What you have to do -> The records below must be reproduced in full and without error.

Dataset content ->
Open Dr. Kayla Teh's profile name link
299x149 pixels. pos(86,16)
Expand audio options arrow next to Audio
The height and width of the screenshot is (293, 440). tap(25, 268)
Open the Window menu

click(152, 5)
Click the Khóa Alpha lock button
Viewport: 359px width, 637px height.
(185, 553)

Your response ->
Open Dr. Kayla Teh's profile name link
299x149 pixels. pos(86,16)
Expand audio options arrow next to Audio
The height and width of the screenshot is (293, 440). tap(25, 268)
Open the Window menu

click(152, 5)
Click the Khóa Alpha lock button
Viewport: 359px width, 637px height.
(185, 553)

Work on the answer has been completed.